Figure 6.

Manipulation of β-catenin signaling alters the axonal projection patterns of electroporated cortical neurons. E13.5 embryos were electroporated with pCAG-mCherry and either pCAG-GFP, pCAG-Δ90β-catenin-GFP, or pCAG-dnTCFGFP, and axonal projection patterns were analyzed at E19.5. Coronal sections through the level of the anterior commissure were produced for all three groups. At this section level, both corticocortical projection pathways (through the corpus callosum and the anterior commissure) and subcortical projection pathways (through the internal capsule whose fibers are perpendicular to the plain of the section) are visible. Cells coelectroporated with GFP control plasmid and mCherry projected many mCherry-positive processes through both subcortical (internal capsule) and corticocortical (anterior commissure and corpus callosum) projection pathways.
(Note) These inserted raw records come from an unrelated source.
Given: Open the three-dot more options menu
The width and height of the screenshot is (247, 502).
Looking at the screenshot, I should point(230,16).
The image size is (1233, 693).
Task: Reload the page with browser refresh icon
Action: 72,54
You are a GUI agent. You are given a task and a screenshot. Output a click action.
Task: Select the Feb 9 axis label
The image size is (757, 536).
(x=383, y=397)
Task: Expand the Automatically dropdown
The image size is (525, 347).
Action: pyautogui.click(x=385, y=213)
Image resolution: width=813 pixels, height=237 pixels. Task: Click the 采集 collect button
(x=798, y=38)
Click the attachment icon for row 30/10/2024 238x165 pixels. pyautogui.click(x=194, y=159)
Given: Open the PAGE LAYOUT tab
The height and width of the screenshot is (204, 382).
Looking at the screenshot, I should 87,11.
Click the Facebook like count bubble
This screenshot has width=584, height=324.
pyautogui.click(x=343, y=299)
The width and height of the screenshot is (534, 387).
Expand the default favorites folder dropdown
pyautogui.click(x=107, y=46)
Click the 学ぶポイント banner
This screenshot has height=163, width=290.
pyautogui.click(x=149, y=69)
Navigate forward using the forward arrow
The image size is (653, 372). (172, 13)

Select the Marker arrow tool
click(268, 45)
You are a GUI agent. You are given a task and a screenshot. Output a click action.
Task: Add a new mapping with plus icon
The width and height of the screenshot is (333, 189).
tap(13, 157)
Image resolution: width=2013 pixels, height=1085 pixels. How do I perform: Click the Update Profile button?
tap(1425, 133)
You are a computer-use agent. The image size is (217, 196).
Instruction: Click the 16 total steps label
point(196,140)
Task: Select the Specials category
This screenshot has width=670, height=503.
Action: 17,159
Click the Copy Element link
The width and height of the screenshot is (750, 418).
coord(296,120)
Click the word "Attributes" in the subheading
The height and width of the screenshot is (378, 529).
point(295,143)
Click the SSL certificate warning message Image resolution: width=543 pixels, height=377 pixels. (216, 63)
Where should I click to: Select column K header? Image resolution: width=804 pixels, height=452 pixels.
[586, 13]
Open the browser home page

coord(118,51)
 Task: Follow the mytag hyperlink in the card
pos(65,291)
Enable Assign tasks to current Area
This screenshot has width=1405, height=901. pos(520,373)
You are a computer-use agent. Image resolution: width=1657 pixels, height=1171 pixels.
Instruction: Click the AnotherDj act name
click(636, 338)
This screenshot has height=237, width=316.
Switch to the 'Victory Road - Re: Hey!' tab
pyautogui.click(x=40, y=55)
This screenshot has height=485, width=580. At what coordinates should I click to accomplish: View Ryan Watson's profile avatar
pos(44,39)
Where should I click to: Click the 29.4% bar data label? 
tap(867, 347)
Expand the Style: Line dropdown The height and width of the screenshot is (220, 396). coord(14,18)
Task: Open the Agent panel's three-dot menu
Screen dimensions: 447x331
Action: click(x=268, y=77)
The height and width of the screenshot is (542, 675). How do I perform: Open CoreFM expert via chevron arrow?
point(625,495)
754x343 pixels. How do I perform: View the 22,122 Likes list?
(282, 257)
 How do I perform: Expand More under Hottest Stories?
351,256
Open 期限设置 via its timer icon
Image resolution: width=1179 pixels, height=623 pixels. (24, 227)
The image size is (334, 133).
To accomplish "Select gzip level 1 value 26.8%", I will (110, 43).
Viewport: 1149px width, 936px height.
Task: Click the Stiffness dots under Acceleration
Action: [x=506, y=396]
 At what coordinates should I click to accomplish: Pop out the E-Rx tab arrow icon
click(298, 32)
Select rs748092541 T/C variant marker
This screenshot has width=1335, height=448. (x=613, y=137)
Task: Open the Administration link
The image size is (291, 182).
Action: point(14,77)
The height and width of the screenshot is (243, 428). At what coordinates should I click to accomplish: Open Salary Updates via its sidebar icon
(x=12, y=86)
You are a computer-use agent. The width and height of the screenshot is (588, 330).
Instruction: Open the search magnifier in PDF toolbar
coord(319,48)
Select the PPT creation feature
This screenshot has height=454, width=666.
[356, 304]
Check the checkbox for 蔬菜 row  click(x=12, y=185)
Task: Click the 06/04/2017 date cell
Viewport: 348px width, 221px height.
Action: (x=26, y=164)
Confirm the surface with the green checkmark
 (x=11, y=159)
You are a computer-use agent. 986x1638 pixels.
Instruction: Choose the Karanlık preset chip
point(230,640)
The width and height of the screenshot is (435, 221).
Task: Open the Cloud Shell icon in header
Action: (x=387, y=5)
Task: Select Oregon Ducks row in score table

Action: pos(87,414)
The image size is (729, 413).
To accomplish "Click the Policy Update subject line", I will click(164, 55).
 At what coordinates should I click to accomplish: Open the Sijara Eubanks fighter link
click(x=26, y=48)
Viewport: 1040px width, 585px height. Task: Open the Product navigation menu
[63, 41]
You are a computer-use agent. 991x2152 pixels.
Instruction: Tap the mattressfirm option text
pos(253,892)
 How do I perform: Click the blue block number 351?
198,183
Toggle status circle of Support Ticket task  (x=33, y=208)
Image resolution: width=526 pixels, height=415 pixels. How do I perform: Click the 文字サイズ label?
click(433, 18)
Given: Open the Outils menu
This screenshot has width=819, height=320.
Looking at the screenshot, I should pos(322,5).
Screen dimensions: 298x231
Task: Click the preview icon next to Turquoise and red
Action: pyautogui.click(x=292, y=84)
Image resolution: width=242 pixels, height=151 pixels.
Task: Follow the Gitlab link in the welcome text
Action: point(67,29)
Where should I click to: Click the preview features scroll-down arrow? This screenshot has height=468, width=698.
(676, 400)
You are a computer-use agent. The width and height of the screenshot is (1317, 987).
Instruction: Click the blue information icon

Cells electroporated with Δ90β-catenin-GFP exhibit many mCherry-positive processes through the internal capsule but few through the corpus callosum or the anterior commissure. Meanwhile, cortical cells electroporated with dnTCF4GFP have very few mCherry-positive processes in the internal capsule but numerous mCherry-positive processes through the anterior commissure and corpus callosum. mCherry staining is pseudocolored red and DNA is pseudocolored blue. Scale bars, 125 μm (high-power images).